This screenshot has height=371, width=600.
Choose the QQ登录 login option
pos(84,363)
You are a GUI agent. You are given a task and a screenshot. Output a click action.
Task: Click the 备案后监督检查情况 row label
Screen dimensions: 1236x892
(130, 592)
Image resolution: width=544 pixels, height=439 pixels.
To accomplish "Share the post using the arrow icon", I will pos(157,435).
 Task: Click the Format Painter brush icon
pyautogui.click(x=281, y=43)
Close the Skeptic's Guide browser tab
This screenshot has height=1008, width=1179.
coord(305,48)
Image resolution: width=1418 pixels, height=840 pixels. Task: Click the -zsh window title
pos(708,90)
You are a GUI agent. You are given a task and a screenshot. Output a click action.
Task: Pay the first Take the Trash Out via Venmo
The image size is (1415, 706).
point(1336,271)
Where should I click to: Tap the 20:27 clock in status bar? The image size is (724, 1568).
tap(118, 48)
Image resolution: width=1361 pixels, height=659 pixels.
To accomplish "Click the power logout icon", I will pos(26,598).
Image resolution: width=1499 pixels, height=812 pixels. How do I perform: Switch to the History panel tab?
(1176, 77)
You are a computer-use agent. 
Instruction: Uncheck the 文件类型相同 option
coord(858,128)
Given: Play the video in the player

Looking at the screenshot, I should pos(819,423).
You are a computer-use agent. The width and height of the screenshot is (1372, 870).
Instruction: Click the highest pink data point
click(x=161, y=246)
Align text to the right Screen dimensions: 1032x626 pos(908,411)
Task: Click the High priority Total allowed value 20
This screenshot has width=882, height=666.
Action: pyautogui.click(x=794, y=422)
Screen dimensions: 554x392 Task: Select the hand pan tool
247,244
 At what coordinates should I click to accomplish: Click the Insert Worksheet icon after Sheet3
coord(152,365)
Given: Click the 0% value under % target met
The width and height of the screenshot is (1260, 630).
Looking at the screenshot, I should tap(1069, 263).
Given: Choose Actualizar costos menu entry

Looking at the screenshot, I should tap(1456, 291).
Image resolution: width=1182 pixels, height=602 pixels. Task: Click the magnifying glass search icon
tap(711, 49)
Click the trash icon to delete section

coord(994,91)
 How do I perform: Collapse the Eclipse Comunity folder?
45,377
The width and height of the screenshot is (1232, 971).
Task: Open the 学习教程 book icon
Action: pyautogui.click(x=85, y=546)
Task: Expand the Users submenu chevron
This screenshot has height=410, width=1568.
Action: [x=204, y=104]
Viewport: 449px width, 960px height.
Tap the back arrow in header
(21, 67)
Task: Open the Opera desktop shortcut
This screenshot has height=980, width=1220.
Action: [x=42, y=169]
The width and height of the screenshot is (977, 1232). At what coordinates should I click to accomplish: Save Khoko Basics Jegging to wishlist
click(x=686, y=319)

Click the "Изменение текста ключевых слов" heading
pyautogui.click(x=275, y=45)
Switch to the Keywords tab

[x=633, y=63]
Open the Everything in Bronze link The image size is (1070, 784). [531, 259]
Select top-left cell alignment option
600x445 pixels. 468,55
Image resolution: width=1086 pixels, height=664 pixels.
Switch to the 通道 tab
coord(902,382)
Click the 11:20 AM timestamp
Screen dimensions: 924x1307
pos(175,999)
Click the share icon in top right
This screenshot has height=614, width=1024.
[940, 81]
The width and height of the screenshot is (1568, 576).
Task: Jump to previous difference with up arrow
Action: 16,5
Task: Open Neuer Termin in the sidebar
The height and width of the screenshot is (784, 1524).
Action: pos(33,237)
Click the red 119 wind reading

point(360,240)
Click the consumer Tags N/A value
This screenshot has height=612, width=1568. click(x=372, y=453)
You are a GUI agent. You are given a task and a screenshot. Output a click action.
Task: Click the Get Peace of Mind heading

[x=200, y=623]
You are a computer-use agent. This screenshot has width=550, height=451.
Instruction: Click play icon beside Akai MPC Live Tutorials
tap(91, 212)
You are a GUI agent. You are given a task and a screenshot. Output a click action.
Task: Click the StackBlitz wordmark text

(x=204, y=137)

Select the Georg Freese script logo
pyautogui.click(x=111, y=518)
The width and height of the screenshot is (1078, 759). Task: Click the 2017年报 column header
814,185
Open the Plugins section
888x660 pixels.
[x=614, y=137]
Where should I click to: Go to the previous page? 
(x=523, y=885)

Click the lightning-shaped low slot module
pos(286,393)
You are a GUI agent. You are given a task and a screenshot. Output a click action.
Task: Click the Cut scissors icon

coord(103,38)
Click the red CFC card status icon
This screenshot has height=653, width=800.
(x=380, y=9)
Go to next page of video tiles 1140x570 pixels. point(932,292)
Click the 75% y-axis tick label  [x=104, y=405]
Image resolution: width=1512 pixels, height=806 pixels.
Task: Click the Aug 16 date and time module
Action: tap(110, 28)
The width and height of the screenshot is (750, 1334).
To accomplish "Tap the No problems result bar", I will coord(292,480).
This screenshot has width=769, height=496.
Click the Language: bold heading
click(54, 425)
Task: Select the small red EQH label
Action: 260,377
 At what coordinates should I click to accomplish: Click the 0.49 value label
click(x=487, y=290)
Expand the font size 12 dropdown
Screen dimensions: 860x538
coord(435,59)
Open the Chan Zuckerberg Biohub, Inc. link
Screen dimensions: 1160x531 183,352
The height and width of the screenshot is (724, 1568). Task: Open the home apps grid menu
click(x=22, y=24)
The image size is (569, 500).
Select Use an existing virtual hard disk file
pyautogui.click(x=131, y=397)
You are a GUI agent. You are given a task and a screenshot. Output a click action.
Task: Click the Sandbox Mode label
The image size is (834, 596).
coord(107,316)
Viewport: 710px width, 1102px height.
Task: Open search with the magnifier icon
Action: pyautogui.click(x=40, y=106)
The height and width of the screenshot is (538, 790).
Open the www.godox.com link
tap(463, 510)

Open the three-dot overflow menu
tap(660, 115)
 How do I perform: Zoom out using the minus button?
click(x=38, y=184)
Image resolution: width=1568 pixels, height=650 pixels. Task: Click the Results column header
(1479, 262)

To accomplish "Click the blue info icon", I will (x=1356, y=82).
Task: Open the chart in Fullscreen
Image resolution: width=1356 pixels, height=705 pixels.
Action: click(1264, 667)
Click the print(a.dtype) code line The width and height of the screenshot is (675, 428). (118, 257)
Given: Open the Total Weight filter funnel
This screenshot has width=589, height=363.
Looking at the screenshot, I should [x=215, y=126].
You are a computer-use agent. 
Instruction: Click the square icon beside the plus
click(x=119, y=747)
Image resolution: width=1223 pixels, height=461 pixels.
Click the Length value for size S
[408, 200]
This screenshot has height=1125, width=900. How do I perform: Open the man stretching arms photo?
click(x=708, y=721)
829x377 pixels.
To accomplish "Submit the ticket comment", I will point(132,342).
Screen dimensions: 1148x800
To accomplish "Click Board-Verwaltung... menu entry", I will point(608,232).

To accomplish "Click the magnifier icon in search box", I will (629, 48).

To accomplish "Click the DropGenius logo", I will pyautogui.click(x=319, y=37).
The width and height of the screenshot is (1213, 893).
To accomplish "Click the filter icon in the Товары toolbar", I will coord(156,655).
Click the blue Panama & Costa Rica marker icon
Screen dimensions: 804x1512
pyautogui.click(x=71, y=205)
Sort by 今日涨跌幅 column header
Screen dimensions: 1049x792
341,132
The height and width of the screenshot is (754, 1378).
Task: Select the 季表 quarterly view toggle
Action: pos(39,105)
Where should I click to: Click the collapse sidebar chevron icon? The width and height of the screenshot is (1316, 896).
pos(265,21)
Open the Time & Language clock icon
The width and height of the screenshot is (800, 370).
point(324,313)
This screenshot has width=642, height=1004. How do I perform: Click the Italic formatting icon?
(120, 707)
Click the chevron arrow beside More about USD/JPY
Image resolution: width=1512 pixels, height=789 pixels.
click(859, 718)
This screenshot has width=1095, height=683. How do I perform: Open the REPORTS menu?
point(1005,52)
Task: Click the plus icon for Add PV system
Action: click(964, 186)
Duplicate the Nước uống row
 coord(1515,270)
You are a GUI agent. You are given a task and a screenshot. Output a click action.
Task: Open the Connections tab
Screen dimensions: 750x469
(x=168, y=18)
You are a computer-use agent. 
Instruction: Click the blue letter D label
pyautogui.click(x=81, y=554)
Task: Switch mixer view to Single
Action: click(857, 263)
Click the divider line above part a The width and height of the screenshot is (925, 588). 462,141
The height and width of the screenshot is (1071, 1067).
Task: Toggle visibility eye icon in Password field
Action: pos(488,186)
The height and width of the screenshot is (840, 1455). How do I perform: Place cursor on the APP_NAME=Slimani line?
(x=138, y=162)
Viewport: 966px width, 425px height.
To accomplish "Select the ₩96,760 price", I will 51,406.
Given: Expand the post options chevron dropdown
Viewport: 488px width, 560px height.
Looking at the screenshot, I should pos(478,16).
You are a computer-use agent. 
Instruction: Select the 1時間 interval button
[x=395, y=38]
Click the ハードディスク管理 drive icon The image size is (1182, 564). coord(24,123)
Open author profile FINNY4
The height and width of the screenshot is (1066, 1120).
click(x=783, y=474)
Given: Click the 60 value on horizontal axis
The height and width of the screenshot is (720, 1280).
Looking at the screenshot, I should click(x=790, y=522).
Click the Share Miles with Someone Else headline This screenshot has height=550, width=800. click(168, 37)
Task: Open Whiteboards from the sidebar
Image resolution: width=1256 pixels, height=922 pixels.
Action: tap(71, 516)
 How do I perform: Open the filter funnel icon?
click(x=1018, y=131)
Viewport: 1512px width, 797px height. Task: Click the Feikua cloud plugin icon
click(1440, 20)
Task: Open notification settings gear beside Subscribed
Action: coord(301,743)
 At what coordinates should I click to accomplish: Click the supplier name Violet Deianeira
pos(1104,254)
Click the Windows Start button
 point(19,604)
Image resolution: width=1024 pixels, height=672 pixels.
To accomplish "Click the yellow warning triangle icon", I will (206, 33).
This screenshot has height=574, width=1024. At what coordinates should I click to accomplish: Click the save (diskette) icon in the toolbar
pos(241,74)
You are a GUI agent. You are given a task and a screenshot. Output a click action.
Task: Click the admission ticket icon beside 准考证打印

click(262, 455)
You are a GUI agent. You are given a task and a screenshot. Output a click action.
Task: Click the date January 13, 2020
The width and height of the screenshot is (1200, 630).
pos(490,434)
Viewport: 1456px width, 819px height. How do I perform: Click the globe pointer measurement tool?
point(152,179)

WHAT IS REQUIRED: There is a line with "Task: Click the Cut scissors icon" and a line with "The width and height of the screenshot is (750, 1334)." above. Copy exactly those two lines and all lines between them, with nothing else.

SOLUTION TO THE PROBLEM:
Task: Click the Cut scissors icon

coord(103,38)
Click the red CFC card status icon
This screenshot has height=653, width=800.
(x=380, y=9)
Go to next page of video tiles 1140x570 pixels. point(932,292)
Click the 75% y-axis tick label  [x=104, y=405]
Image resolution: width=1512 pixels, height=806 pixels.
Task: Click the Aug 16 date and time module
Action: tap(110, 28)
The width and height of the screenshot is (750, 1334).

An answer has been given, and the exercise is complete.